::: TASK INPUT

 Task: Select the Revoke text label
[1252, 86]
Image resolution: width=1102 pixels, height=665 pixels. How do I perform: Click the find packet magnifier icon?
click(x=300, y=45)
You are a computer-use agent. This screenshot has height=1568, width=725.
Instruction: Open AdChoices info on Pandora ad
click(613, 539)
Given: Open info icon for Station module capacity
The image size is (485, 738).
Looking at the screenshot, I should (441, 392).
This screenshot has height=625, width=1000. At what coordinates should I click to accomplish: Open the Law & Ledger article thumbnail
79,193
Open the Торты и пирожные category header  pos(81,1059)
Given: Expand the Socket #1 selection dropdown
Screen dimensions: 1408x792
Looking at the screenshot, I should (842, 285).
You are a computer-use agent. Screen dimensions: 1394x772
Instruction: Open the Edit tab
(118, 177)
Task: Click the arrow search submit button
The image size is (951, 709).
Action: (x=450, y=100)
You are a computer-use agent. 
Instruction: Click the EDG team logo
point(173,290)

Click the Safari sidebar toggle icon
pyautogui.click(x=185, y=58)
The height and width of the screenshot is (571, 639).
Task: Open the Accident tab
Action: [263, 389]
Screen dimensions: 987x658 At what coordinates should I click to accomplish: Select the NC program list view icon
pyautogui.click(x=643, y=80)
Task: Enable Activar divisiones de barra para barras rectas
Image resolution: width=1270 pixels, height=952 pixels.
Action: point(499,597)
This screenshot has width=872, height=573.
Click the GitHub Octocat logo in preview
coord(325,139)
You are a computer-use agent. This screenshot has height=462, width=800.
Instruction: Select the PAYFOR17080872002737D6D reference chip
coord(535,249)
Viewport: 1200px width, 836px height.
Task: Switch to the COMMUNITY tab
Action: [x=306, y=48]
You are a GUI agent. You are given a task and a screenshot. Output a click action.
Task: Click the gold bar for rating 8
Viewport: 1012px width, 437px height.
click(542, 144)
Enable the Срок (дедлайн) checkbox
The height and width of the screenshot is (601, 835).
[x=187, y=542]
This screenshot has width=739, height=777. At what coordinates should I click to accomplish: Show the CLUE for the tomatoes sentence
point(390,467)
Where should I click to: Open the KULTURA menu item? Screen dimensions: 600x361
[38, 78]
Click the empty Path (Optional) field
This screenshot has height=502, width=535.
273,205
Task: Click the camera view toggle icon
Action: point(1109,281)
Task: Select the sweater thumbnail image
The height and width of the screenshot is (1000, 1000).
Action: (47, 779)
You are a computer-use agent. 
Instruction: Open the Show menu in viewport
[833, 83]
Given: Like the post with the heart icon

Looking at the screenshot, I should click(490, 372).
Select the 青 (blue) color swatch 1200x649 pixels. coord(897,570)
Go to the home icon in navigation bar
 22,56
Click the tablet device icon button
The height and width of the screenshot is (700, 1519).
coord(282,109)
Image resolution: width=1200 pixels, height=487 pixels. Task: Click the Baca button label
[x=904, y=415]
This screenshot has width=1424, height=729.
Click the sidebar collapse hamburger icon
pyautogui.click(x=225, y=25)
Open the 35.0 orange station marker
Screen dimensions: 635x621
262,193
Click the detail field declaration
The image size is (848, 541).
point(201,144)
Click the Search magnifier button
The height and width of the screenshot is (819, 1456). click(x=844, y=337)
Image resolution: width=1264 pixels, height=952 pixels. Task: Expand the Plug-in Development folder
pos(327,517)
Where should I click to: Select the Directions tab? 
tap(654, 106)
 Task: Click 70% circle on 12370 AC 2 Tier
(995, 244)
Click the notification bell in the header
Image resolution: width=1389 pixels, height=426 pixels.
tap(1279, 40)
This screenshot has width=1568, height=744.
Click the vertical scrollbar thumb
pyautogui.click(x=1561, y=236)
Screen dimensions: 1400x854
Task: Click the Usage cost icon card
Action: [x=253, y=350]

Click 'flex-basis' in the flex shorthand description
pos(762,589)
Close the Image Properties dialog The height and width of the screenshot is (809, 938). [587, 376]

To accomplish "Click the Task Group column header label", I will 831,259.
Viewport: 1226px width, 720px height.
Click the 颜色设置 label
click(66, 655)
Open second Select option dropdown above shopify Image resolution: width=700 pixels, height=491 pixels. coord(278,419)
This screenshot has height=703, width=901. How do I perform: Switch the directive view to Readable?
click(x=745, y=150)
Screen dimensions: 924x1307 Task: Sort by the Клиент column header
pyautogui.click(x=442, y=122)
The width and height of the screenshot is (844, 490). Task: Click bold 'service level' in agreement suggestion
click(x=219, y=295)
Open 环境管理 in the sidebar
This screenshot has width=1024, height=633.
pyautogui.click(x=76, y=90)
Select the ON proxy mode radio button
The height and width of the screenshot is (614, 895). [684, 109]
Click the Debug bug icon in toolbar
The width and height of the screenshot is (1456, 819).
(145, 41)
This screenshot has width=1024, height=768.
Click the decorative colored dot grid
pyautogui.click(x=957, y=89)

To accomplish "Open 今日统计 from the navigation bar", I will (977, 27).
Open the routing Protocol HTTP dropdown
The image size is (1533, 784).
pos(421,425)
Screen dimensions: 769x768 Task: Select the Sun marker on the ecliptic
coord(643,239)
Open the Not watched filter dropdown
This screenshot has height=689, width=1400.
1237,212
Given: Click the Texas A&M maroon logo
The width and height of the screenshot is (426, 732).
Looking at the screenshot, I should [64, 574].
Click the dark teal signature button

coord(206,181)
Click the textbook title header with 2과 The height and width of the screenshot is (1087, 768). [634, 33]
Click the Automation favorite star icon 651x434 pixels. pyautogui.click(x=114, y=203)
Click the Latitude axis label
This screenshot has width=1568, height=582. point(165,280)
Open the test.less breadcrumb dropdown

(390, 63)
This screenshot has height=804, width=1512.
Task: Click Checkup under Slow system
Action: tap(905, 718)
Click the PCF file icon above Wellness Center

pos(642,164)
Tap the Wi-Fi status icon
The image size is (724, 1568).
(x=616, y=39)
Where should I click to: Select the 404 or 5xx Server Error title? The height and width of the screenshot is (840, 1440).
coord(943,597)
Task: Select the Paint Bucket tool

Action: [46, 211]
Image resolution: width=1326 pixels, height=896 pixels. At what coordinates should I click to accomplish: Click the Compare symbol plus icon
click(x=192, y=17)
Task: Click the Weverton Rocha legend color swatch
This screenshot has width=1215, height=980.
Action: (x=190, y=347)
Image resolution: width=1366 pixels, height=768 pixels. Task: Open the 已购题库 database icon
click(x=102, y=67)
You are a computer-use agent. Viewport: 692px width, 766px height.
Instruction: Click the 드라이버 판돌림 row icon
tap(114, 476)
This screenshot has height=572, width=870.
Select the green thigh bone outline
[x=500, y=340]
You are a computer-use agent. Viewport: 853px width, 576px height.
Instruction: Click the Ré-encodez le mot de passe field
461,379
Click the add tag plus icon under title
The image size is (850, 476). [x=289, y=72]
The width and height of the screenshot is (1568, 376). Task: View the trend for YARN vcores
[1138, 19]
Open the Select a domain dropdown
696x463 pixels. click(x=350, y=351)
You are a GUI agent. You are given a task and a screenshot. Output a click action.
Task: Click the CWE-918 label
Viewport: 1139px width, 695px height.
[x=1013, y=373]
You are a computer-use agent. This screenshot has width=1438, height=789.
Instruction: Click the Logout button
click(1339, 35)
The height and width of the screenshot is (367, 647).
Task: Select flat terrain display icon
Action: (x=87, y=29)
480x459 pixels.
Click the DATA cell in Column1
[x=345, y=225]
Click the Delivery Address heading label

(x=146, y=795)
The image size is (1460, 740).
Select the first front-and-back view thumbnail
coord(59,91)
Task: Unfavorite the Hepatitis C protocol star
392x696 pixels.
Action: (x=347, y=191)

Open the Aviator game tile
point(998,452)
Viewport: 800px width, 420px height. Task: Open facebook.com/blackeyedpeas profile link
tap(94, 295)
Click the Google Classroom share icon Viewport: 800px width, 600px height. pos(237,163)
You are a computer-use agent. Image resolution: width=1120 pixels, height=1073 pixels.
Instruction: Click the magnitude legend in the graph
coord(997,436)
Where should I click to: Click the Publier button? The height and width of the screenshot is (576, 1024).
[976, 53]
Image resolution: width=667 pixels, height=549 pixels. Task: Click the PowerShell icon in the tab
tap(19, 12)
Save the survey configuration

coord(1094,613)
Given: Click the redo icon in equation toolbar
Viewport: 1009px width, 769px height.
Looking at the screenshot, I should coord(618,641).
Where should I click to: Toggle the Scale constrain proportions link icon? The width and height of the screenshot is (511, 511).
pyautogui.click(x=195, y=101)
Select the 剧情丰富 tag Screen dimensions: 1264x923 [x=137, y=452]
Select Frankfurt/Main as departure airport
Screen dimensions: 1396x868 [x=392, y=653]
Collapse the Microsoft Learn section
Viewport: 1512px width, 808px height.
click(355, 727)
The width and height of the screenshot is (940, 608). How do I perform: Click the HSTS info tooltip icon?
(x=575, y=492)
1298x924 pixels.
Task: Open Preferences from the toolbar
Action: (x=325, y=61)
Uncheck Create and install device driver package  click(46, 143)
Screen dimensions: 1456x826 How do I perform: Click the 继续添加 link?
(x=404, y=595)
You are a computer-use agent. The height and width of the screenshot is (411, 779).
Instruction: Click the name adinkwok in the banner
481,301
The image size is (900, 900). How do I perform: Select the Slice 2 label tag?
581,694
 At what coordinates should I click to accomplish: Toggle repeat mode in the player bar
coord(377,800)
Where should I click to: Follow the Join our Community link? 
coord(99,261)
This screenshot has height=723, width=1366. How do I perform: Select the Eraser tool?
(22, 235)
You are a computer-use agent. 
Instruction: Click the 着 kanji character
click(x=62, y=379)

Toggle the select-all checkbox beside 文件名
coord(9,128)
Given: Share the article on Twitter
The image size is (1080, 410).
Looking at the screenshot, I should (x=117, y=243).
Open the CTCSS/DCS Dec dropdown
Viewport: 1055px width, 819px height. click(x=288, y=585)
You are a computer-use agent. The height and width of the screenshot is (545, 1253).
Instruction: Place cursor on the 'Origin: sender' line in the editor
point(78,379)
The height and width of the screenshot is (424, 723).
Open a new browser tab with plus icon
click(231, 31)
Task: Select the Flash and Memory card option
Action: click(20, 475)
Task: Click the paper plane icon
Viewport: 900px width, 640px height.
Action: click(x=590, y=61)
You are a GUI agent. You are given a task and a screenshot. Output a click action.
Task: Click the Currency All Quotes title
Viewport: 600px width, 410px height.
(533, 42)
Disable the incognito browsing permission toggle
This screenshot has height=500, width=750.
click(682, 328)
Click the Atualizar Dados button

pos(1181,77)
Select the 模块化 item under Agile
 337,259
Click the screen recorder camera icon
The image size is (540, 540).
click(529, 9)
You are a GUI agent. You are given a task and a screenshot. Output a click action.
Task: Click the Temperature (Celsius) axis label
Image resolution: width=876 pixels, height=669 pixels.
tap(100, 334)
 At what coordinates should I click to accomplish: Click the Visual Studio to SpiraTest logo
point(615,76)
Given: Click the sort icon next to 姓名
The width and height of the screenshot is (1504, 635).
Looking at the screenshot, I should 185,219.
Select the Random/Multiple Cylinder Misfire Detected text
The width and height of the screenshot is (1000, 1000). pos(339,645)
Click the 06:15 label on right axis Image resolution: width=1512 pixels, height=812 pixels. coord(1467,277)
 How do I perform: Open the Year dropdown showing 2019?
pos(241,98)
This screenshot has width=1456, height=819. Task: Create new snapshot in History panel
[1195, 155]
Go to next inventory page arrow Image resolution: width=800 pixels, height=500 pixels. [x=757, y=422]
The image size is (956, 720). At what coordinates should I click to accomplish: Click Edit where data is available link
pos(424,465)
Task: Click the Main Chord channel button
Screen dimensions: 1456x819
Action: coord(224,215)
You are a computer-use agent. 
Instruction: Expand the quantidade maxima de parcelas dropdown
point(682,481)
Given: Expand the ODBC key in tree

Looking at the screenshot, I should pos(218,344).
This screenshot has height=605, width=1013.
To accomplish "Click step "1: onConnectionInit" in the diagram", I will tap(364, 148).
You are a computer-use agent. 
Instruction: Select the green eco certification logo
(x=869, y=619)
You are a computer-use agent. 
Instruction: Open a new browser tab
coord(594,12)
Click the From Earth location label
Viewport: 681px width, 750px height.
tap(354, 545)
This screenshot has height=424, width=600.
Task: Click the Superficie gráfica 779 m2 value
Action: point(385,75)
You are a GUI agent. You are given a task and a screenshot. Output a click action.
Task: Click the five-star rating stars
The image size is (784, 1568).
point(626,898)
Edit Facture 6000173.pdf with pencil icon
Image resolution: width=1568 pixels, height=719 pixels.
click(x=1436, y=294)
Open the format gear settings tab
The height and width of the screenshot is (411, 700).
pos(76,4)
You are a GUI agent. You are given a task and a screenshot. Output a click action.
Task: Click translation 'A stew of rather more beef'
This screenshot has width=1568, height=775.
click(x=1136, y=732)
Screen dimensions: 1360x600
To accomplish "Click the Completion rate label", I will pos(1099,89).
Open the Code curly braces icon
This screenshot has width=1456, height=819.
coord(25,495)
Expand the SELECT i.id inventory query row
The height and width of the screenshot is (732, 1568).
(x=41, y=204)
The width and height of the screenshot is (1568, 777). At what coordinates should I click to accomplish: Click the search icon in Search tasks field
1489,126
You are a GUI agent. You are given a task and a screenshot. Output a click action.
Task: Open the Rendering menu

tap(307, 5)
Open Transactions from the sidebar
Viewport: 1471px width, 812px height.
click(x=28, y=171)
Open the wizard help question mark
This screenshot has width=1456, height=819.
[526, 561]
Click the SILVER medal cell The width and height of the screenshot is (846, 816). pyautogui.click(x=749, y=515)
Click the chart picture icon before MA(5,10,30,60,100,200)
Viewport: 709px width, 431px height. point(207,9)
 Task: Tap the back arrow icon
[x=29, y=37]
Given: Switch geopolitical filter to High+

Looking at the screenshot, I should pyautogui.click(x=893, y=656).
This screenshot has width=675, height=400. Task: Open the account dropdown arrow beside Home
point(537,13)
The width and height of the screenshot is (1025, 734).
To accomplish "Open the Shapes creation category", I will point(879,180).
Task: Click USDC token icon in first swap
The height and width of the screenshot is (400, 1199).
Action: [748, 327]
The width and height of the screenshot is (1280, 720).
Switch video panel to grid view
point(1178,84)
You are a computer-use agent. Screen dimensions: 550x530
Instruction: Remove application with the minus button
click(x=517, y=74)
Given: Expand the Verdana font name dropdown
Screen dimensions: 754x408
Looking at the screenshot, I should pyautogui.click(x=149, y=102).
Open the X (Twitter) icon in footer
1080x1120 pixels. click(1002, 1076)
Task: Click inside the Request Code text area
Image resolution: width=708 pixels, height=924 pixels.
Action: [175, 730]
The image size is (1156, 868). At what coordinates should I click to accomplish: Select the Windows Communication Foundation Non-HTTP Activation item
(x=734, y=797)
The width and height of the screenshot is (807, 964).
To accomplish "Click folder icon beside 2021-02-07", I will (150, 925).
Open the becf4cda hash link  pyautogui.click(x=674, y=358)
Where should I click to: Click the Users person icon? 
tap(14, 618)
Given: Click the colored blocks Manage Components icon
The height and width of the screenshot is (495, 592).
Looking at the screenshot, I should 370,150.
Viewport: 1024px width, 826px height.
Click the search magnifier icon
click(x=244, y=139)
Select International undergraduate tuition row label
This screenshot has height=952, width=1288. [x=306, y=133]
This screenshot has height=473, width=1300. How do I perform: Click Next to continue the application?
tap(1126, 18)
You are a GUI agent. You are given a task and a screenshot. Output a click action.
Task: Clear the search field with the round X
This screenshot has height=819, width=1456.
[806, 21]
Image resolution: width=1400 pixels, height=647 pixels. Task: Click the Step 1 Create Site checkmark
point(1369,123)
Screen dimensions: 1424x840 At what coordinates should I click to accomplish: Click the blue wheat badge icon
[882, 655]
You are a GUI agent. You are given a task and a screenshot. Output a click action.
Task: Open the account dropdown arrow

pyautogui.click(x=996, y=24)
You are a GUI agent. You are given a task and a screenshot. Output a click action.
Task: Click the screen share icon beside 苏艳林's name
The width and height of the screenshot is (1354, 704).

::::::

Format the records between the line containing "Task: Click USDC token icon in first swap" and the line containing "should pyautogui.click(x=149, y=102).", inclusive, as a numbered list, leaving out any blank lines.

1. Task: Click USDC token icon in first swap
2. The height and width of the screenshot is (400, 1199).
3. Action: [748, 327]
4. The width and height of the screenshot is (1280, 720).
5. Switch video panel to grid view
6. point(1178,84)
7. You are a computer-use agent. Screen dimensions: 550x530
8. Instruction: Remove application with the minus button
9. click(x=517, y=74)
10. Given: Expand the Verdana font name dropdown
11. Screen dimensions: 754x408
12. Looking at the screenshot, I should pyautogui.click(x=149, y=102).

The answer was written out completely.